Fairy tales serve as a way to caution us about the world and to also, in a way, encourage forgiveness. Honestly, I couldn’t tell you whether sleepy beauty ever did forgive the one that cursed her. I assume that she did and lived happily ever after with her prince. But life just ain’t no fairy tale.
I recently wrote about how I forgave my sixth-grade art teacher who wronged me. I had held onto that anger for a long time but learned to let it go. At the end of the day, what did it matter that she failed me on a project accusing me of not turning it in when I indeed had? It had no real repercussion on my life advancements. As a matter of fact I learned a good lesson (although I didn’t know it at the time): trust but verify. That is why I now do “read-receipts” when I send emails. (I actually do it like once a year only). We trust the email will get to the person but we still need to verify that they read it lest they claim they never received it and that is why they didn’t do what they said they were going to do. You know, we have all been there.
I have been through a lot in life and in order to maintain my sanity and overall sunny disposition, I have learned to move past many things.
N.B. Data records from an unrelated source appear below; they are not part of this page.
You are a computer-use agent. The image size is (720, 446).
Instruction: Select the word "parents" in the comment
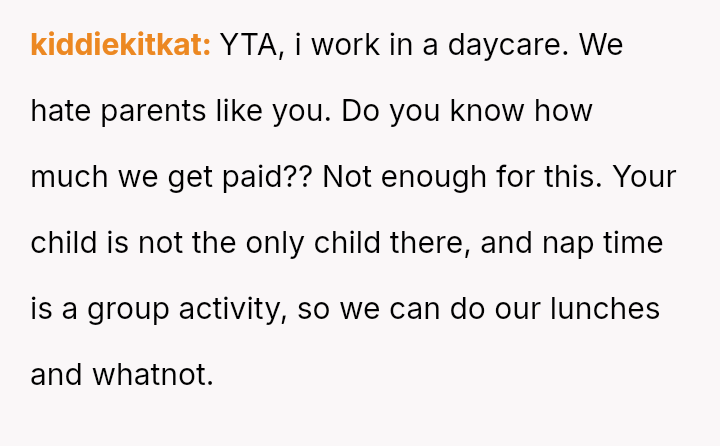point(153,113)
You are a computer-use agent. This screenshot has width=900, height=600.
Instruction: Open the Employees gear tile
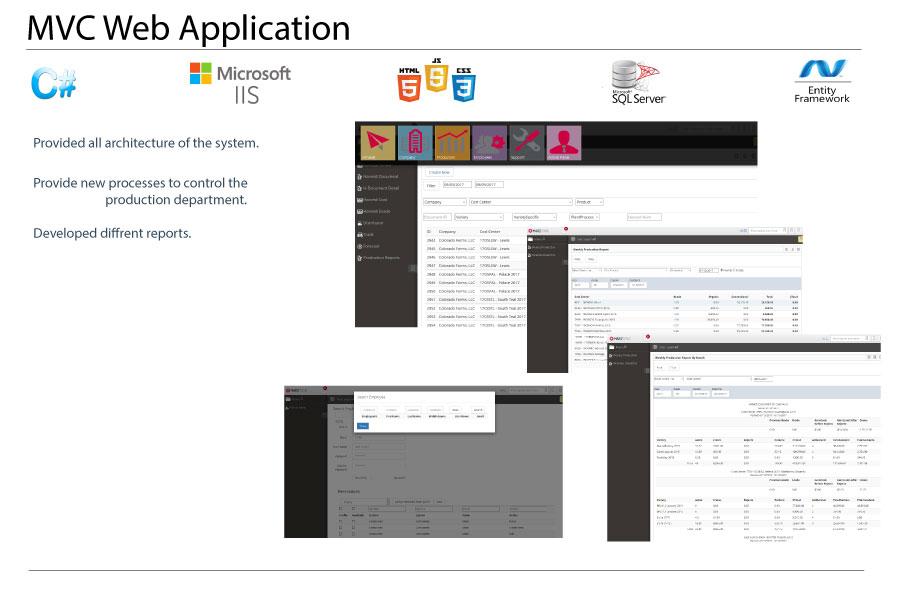click(x=489, y=144)
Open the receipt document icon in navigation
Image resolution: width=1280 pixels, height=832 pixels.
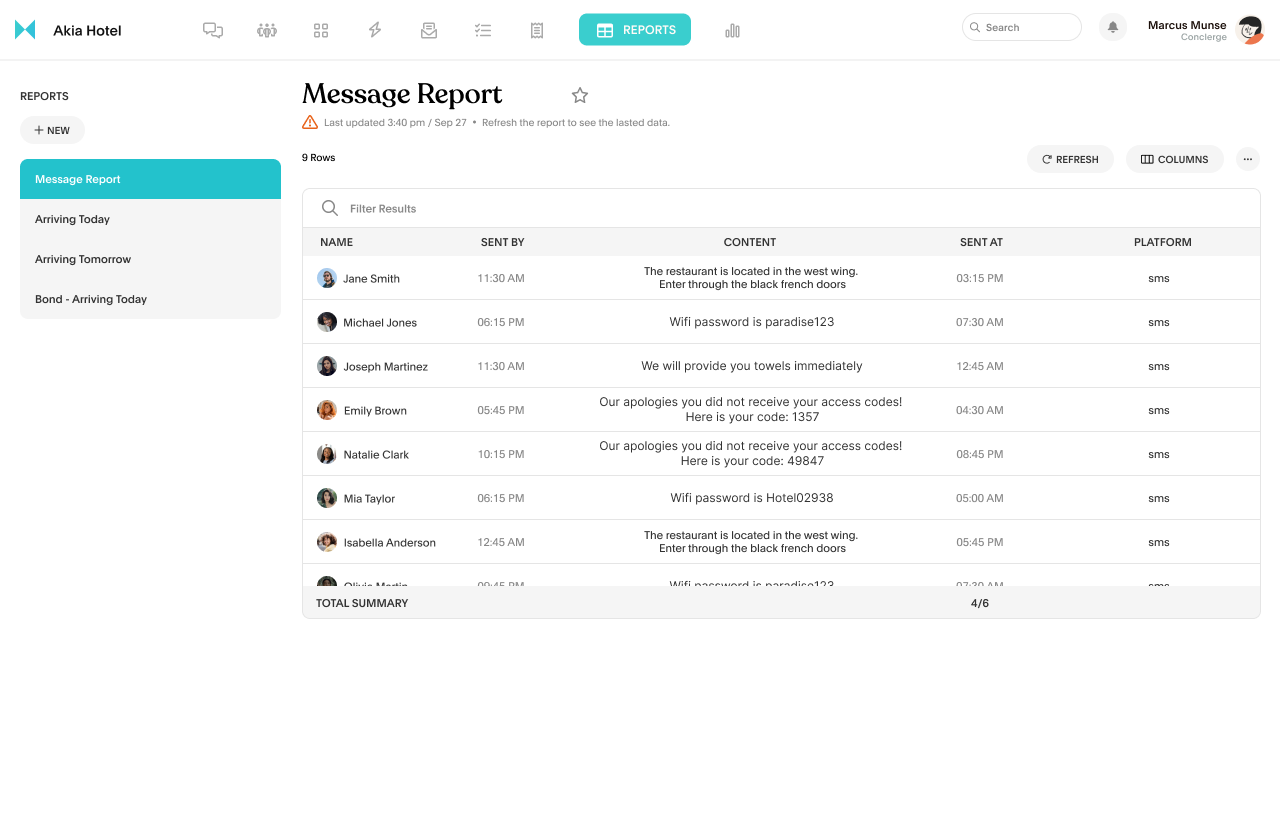(x=537, y=30)
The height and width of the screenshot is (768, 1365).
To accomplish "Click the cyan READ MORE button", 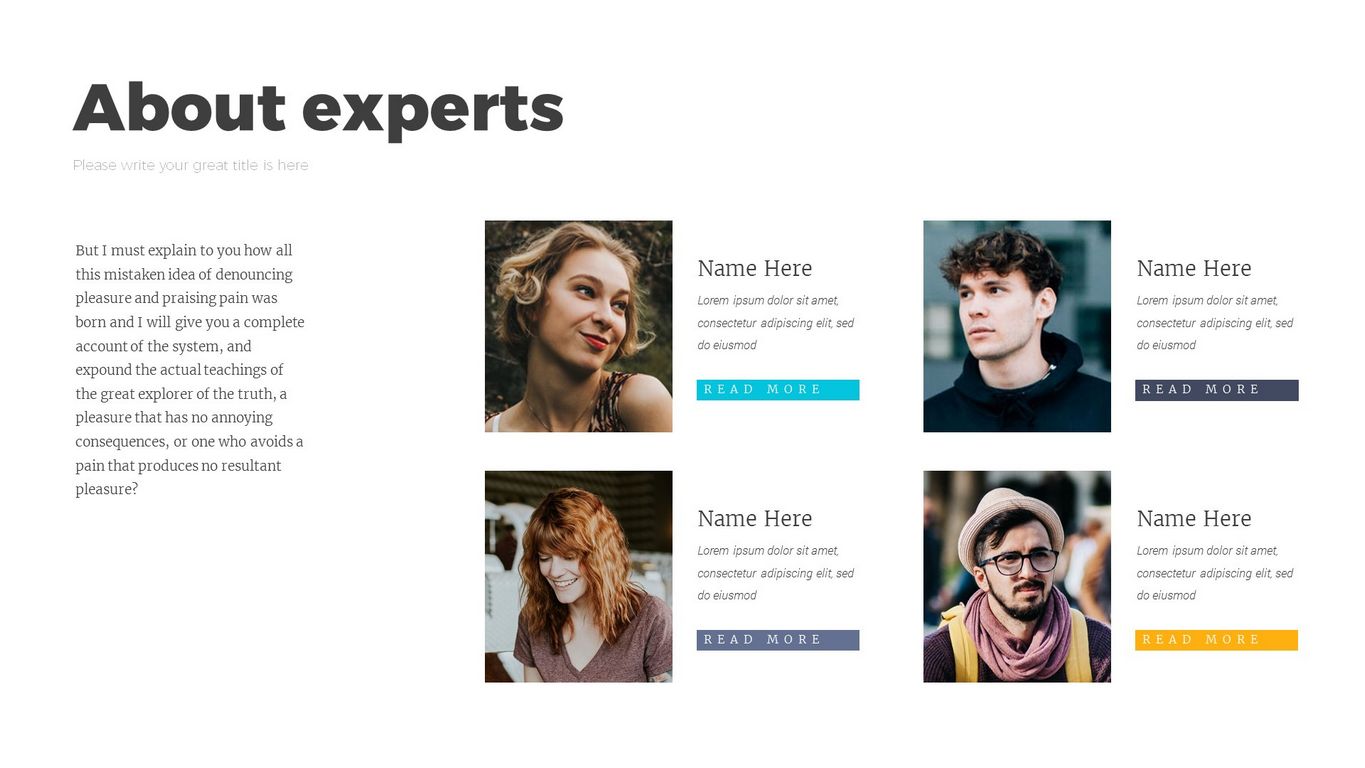I will (x=777, y=390).
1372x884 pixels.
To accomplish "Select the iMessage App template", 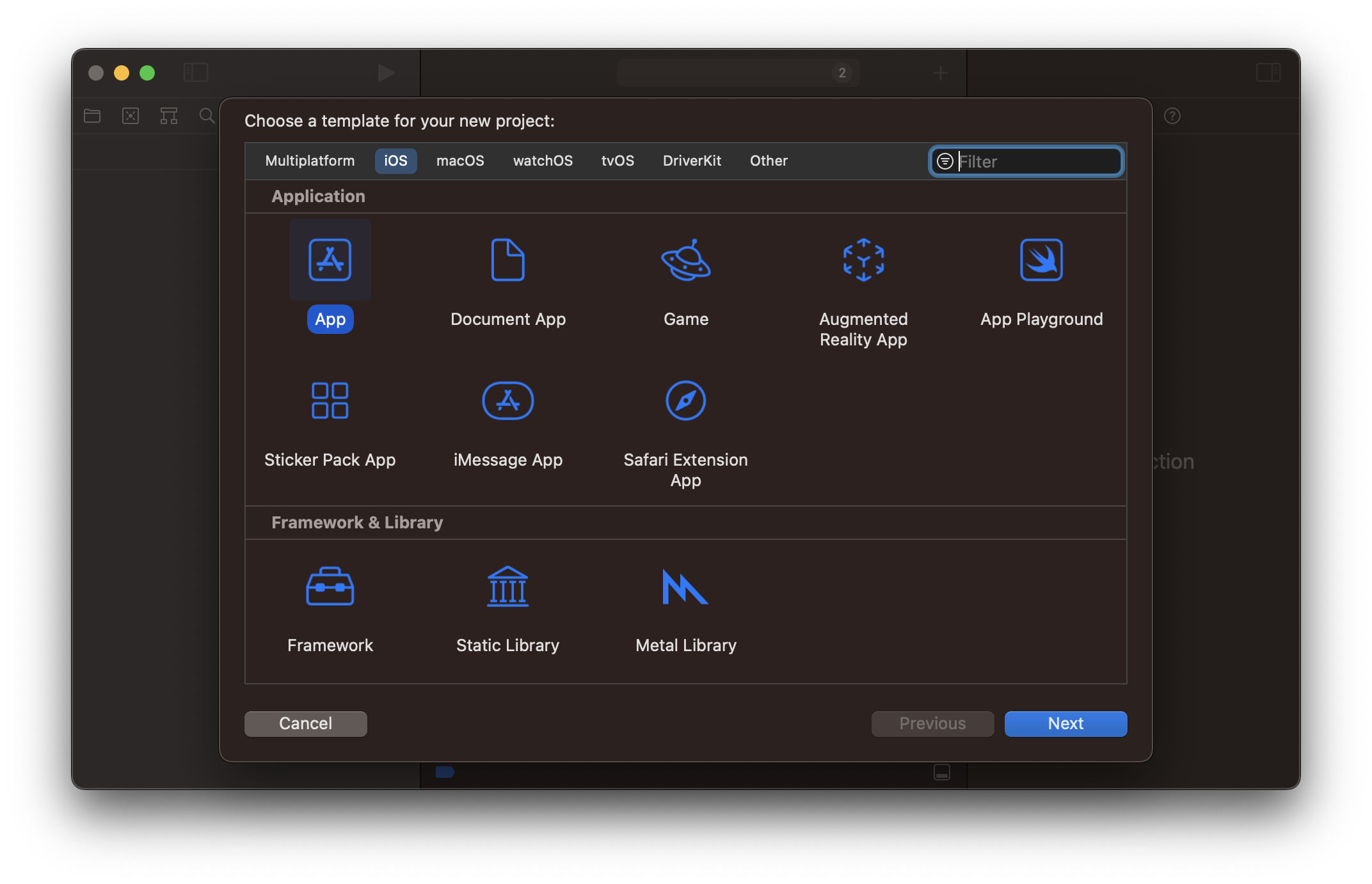I will pyautogui.click(x=507, y=400).
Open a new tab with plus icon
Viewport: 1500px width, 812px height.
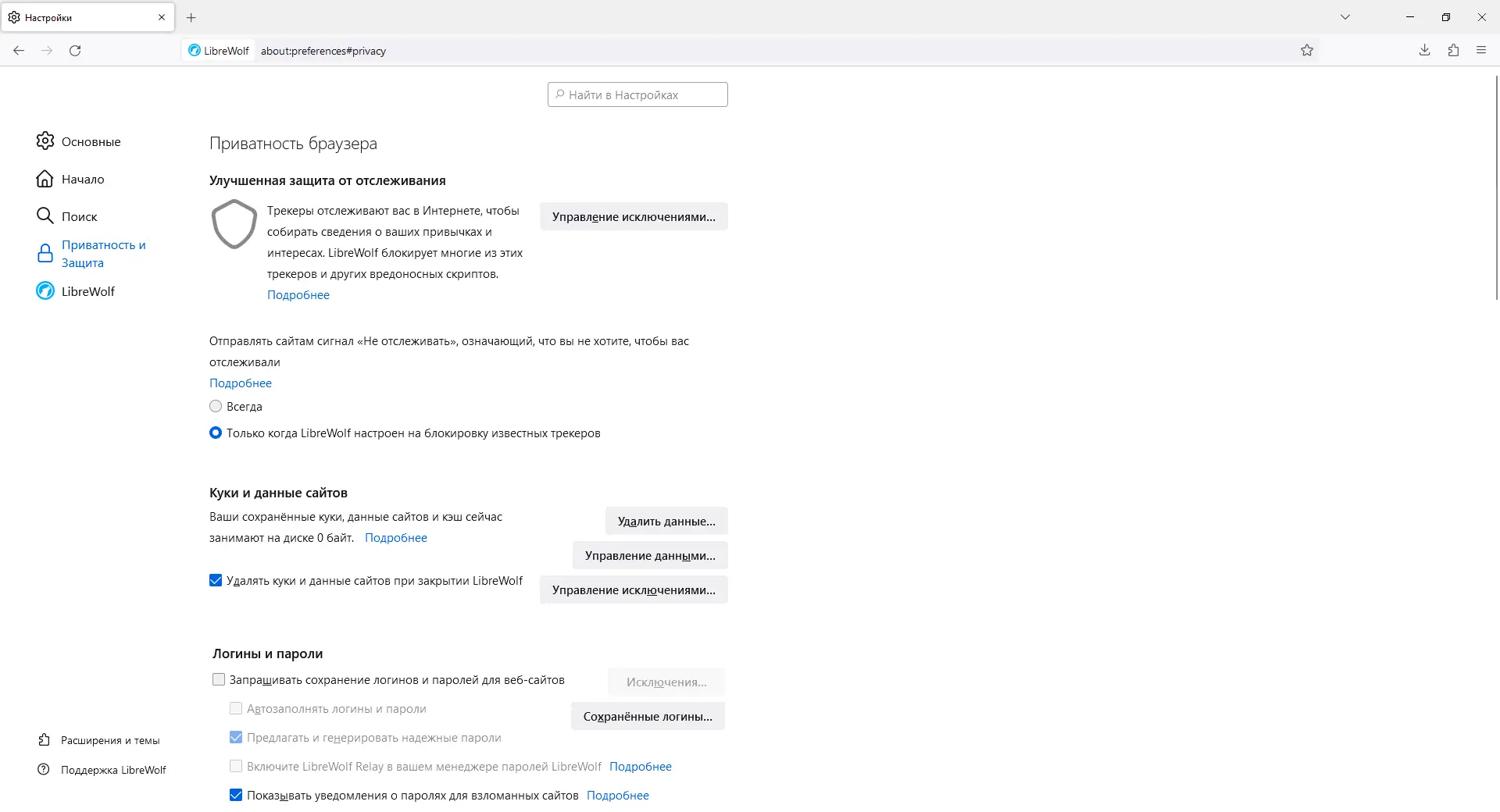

Emails that are offensive and rude, I no longer respond to. I just delete them. Because I get hundreds of emails a day, by deleting said emails I soon forget about them. It may seem that I forgive and forget, I just move on and eventually forget on a surface level.
However, not all transgressions should be so easily deleted from one’s memory repository. I recently underwent a nasty experience that I tried to move on from but such forgiveness (or forgetting) just comes back to bite one in the a$s at times.
Let me explain and you tell me what you would have done.
I arrived slightly late to a teleconference for it was scheduled at the last minute, literally ten minutes before its set start time. It was set for 7pm on a sunday night. Who does that?
When I arrived on the call, I announced myseld. However, no one heard me. They did not hear me because they were too busy bad-mouthing everyone that was part of the taskforce. They were vicious in their commentary and tone. Despite all my hard work on the taskforce they then started talking about me. They complained of how the staff I had brought to an event to help them out for free were just not good enough. They didn’t literally get on the floor to take photos but instead sat in their seats photographing and documenting the event. Did I mention they did it for free? The nasty ringleader couldn’t help herself she went on and on about how great she was and how no one else compared.
I was aghast. At one point I tried to chime in again, but their rant was so intense they still could not hear me. I shook my head and gave up.
I did not call them out on their unbelievable nastiness. Never did. I thought perhaps they just had a bad day. I was wrong.
They went on to agrieve me once more yelling at me publicly when I refused to be bullied into serving an extra five months on the committee past my original commitment. I am left to wonder what is wrong with these people. At this point, I can no longer physically and mentally afford to forgive and forget. This is no happily ever after. Bullies, deep into their adulthood, just do not become fairy godmothers or non-bullies. You have to remember and not forgive these incidents. Lessons learned do indeed need to be internalized and acted upon.